NCART has set up a webpage dedicated to the issue at cqrcengage.com/access2crt/HR3229 to give providers background documents they can use in their outreach as needed. The page provides simple email links and telephone numbers for lawmakers, as well as a position paper and other documents.

Provider Involvement

The one big issue is that timing is tight. By the time this magazine reaches readers, there will be less than two months before the expansion reaches its Jan. 1, 2016 implementation date. Factor in holiday time, and the industry has probably half that amount of time to lobby on behalf of their bills.

This means that providers must get involved and reach out to their lawmakers. Once the issue is explained, lawmakers should see that the industry is making a reasonable request in the face of unreasonable public policy. If anything, the industry should have good traction with lawmakers because the cuts are so massive and because large numbers of beneficiaries will be impacted.

“When you look at these cuts on a code-by-code basis … These cuts are hugely dramatic,” Bacheheimer says, noting that when legislators and staff on the Hill see the charts explaining the cuts, they are surprised. “I would describe it as we have a lot of sympathy right now, which is the first step toward political support.”

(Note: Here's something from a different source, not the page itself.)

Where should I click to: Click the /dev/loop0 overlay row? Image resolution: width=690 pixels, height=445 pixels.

“We’re hearing from consumer groups and members of staff on the Hill who are very concerned about the effects of these huge cuts in these rural areas,” says Jay Witter, AAHomecare’s senior vice president of Public Policy says. “I think there’s growing interest in what these [cuts] are going to do and growing support for some kind of relief.”

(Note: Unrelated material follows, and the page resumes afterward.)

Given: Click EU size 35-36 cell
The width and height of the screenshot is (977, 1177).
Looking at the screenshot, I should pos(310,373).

And this is why the fight must involve grass roots support from providers and their constituents. The numbers paint a serious picture, and it is key for the parties who will be directly impacted by the expansion to each out to lawmakers and staff to make their case.

“This is very much a grassroots issue right now,” Bachenheimer says. “When [lawmakers’] offices are contacted and they see these facts? That’s when we get their support. And the facts are pretty glaring.”

Timing is Tight

Of course this all goes back to the big question is does the industry have enough time to advance its legislative aims? Even with traction with lawmakers, there’s still a lot of work to be done with standalone legislation. Lawmakers are working to come up with some kind of legislative package to prevent a 30 percent increase in premiums for Medicare beneficiaries. The ensuing legislation could become a suitable vehicle for attaching the industry’s competitive bidding expansion legislation.

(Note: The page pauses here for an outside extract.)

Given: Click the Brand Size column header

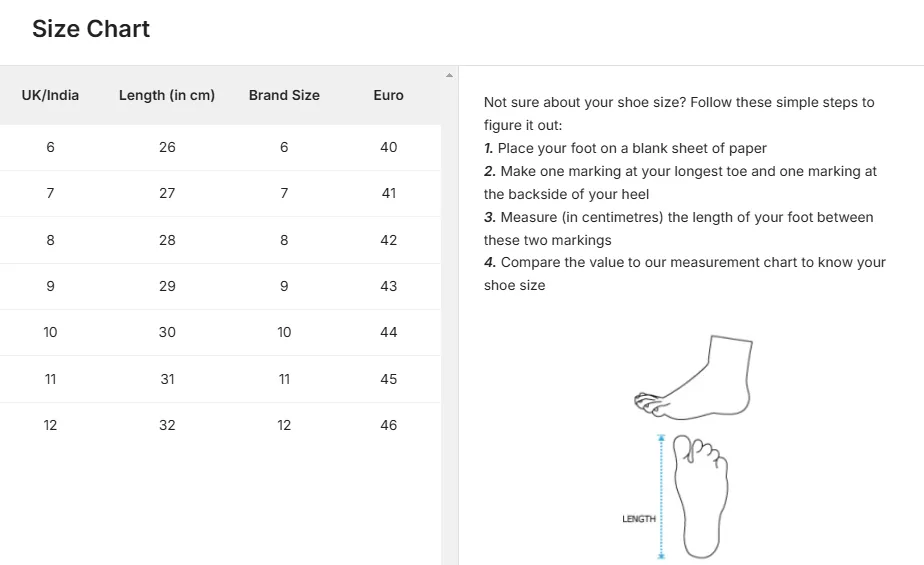Looking at the screenshot, I should coord(284,95).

“It’s almost must-pass legislation,” Johnson says.

Another alternative would be the legislation to fund the government in order to keep it running after the continuing legislation funding it runs out. “It’s just a matter of how all this comes together later this year, with other things that come into play, such as the House leadership elections, the holidays and everything else,” Johnson adds. “It looks like we will have some vehicles out there to move this, it’s just a matter of us continuing to do what we can to keep the noise level up and strengthen the level of support so that we’re in the best possible position to get this done.”

“It’s crunch time, and obviously we believe that there will be some piece of larger legislation,” Ryan notes. “But we hope this is dropped as a standalone bill in order to develop support and co-sponsors. If there’s enough support we could get this into a larger bill.”

“We’ve talked to the committees and leadership, and with everything going on, no one can predict what the next few months are going to entail,” Witter says. “But I think all those important offices understand the time sensitivity of this. They understand that we have to have relief by the end of the year. And there should be some bills moving from now to the end of the year.”

“It’s all going to fall into place,” Ryan summarized. “We have to be optimistic and work the plan and plan to work, but I think there’s enough momentum and enough empathy on the Hill and enough other stakeholders involved in the argument that we can bring this across the finish line.”